Le bâtiment du musée © musée du quai Branly - Jacques Chirac, photo Cyril Zannettacci

Una arquitectura, una historia

El musée du quai Branly - Jacques Chirac abrió sus puertas en el 2006, gracias al impulso de Jacques Chirac. Fruto de su encuentro con el coleccionista Jacques Kerchache, la inauguración del museo constituyó la culminación de un antiguo sueño defendido por muchos escritores, críticos y antropólogos del siglo XX: garantizar a las artes y civilizaciones no occidentales el lugar que les corresponde en los museos nacionales. Para ello, el arquitecto Jean Nouvel diseñó un edificio audaz, concebido como un escaparate para conservar un legado de casi 300 000 obras.

Un refugio para las colecciones   

«Este es un museo construido en torno a una colección». La respuesta de Jean Nouvel para el concurso de arquitectura lanzado en 1999 fue irrevocable. El futuro musée du quai Branly - Jacques Chirac debía diseñarse para albergar las colecciones heredadas de los fondos del museo del Hombre y del museo Nacional de Artes de África y Oceanía (Palais de la Porte Dorée) ―reunidas después de años de dispersión y dificultades―, además de las nuevas adquisiciones realizadas a partir de 1997.
Una de las cuestiones esenciales para este espacio de acogida de las artes y civilizaciones de África, Asia, Oceanía y América era que debía emanciparse de los referentes arquitectónicos occidentales.
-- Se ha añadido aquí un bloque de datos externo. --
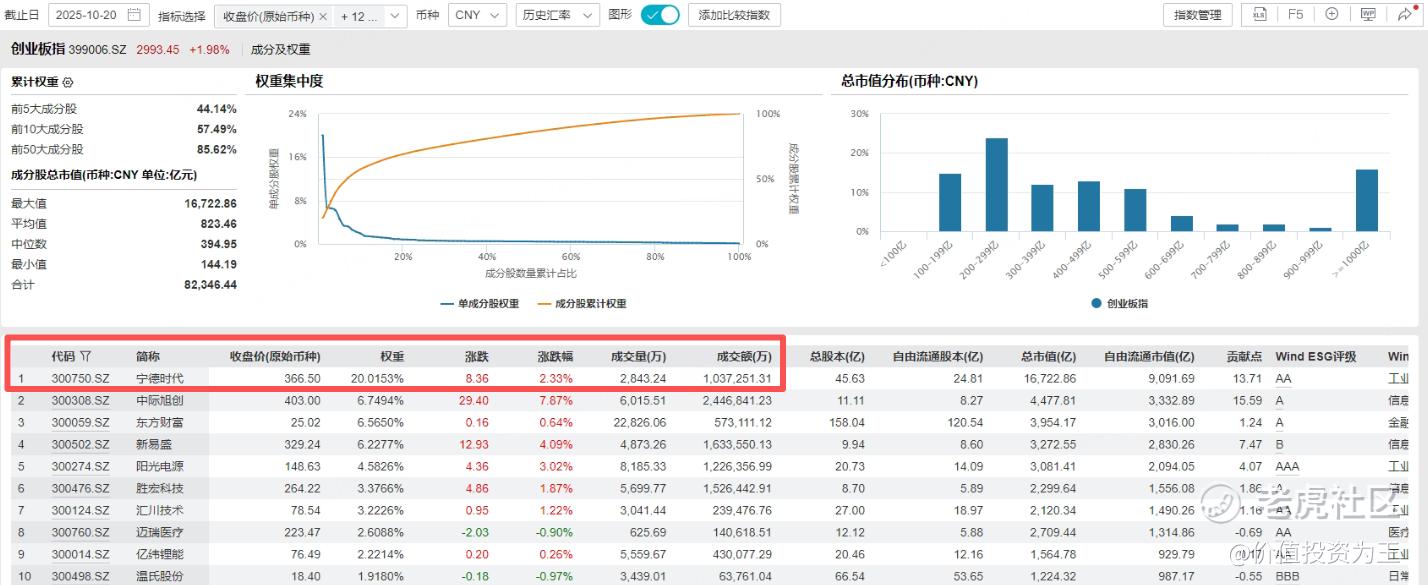Export data with the XLS icon

[1259, 15]
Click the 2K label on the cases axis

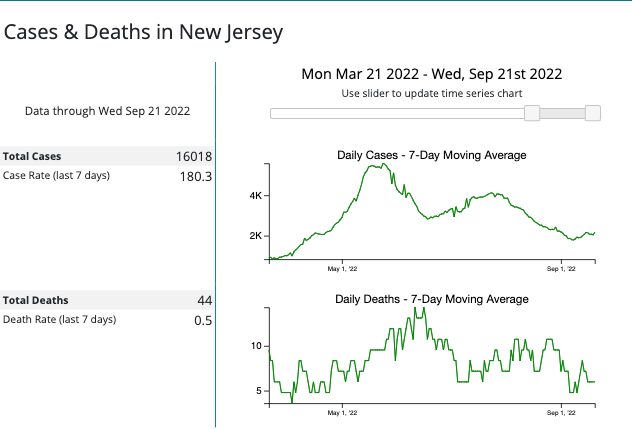[x=256, y=236]
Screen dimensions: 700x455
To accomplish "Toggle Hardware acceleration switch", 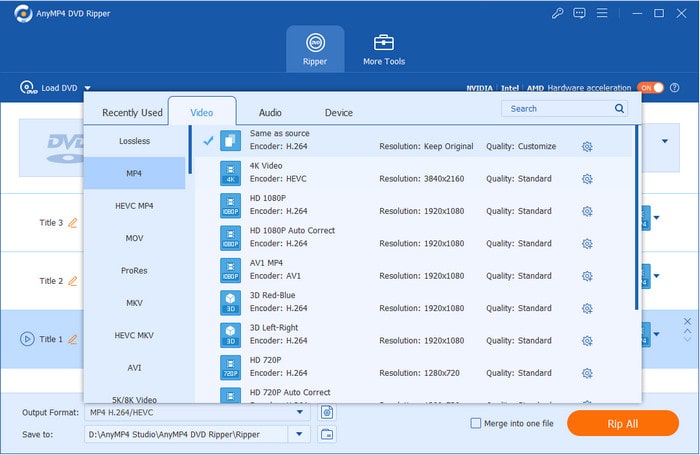I will pos(650,88).
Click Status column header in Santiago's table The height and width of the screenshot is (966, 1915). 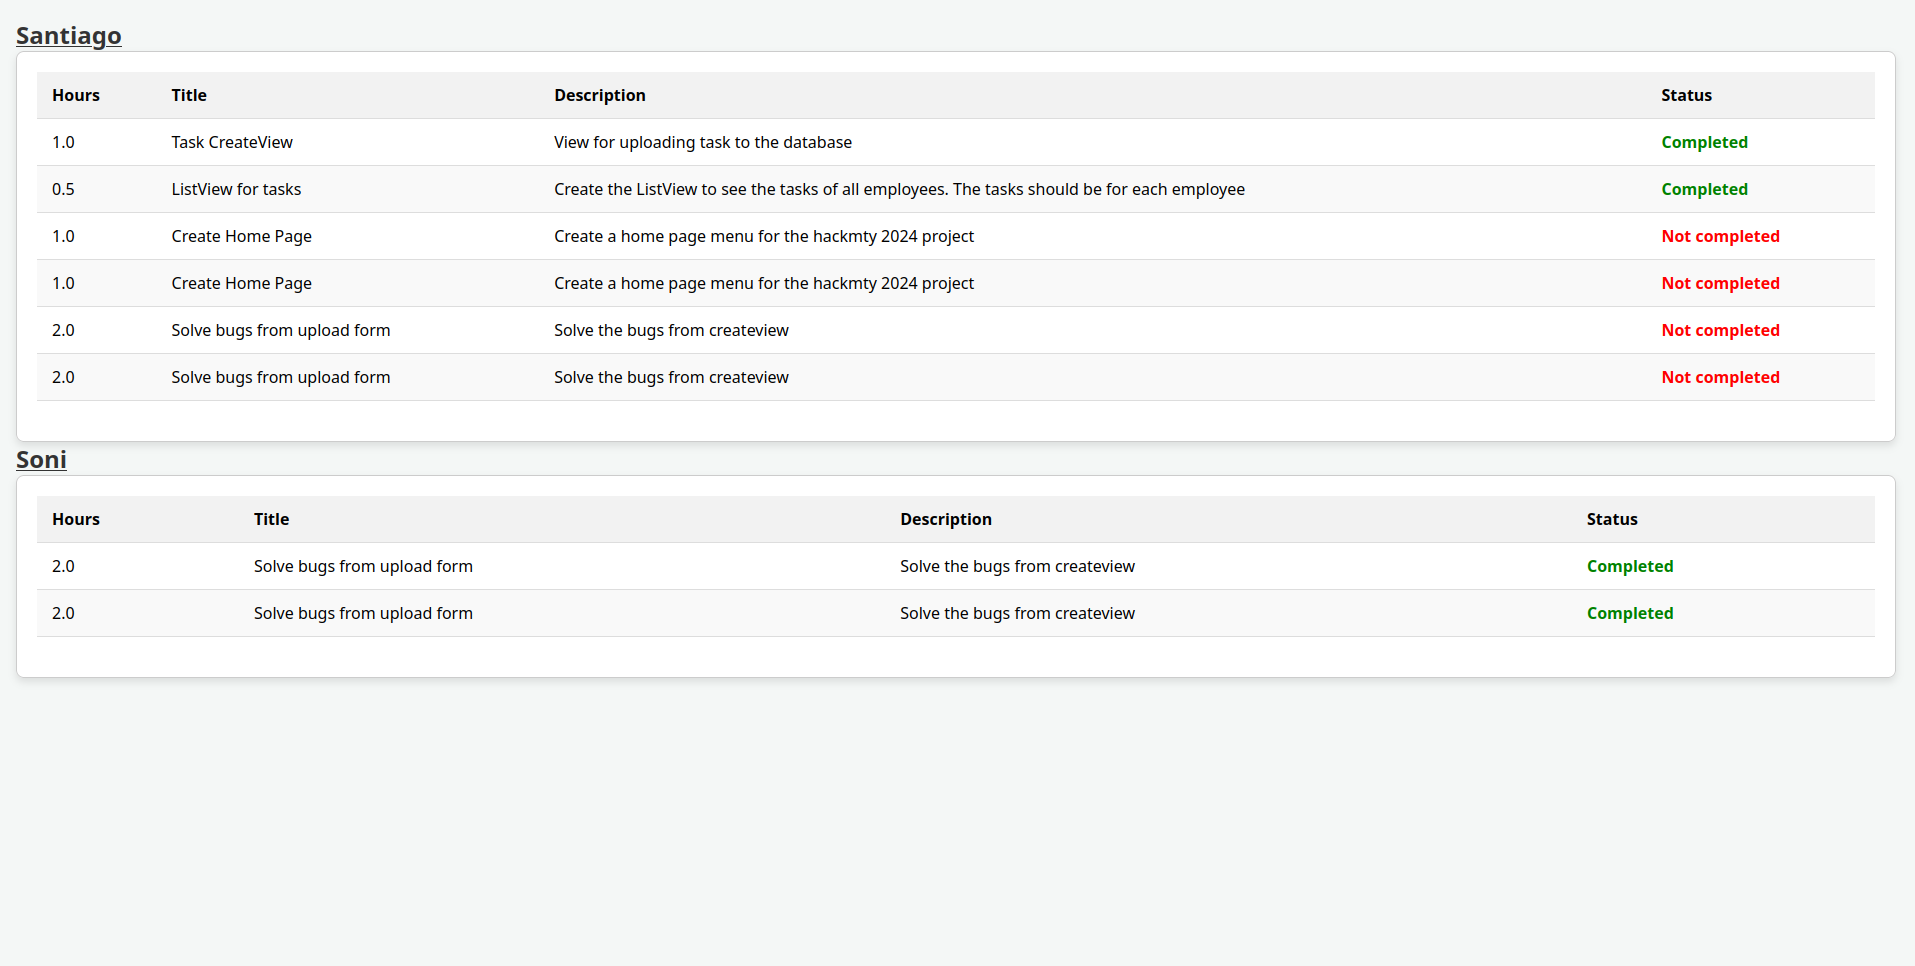click(1686, 95)
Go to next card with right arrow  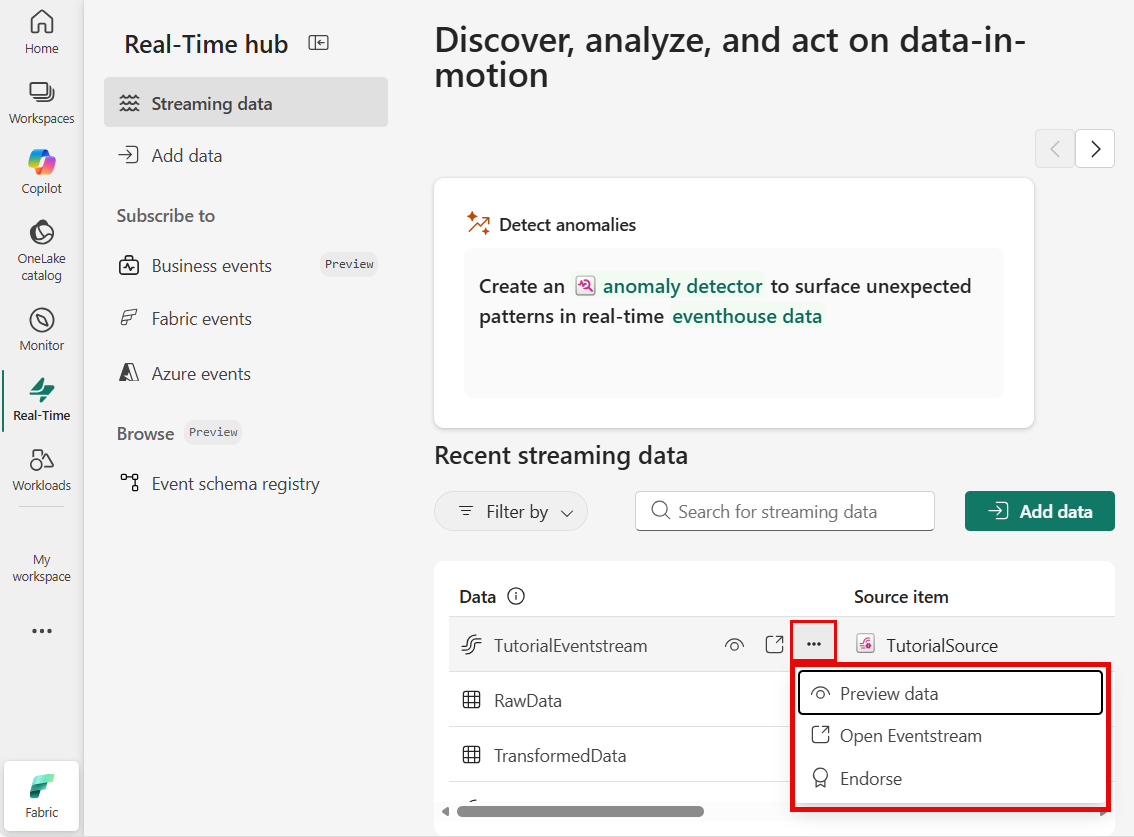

El gesto artístico de Jean Nouvel

Jean Nouvel propuso «una arquitectura original para objetos absolutamente singulares». Aquí todo es curvo, fluido, transparente y misterioso, para servir mejor a la misión principal de la institución: crear puentes entre culturas, suscitando la curiosidad y las expectativas de los diferentes públicos.
Encaramado sobre pilotes y atracado a orillas del Sena, es un edificio de cinco niveles, a la vez complejo y cálido, que se asemeja a un largo puente. Las «cajas» multicolores suspendidas e incrustadas en la fachada ofrecen espacios expositivos más íntimos en el interior del museo.
Oculto por una densa vegetación y protegido por una empalizada de vidrio, los visitantes descubren progresivamente el museo, como si fueran exploradores. Para llegar al museo, deben atravesar la vegetación silvestre y exótica del frondoso jardín diseñado por Gilles Clément.

Una invitación a viajar

La exploración no termina al llegar a las puertas del museo: el acceso a la zona de las colecciones también constituye un viaje iniciático. En un espacio abierto de 10 000 m2, que incluye áreas de exposiciones permanentes y temporales, las paredes de vidrio reemplazan a las vitrinas: las transparencias y el fondo natural compuesto por árboles dan una libertad absoluta a la mirada.
Los cuatro continentes ―África, Asia, Oceanía y América― aparecen reunidos en un único espacio. El recorrido entre las obras de las diferentes áreas geográficas es libre, sin puntos de referencia ni una jerarquía particular, y consta de una iluminación suave que aporta a las obras la intimidad que les corresponde.
Gracias a su refinada escenografía, la exploración de las colecciones se convierte en una auténtica experiencia sensorial y visual.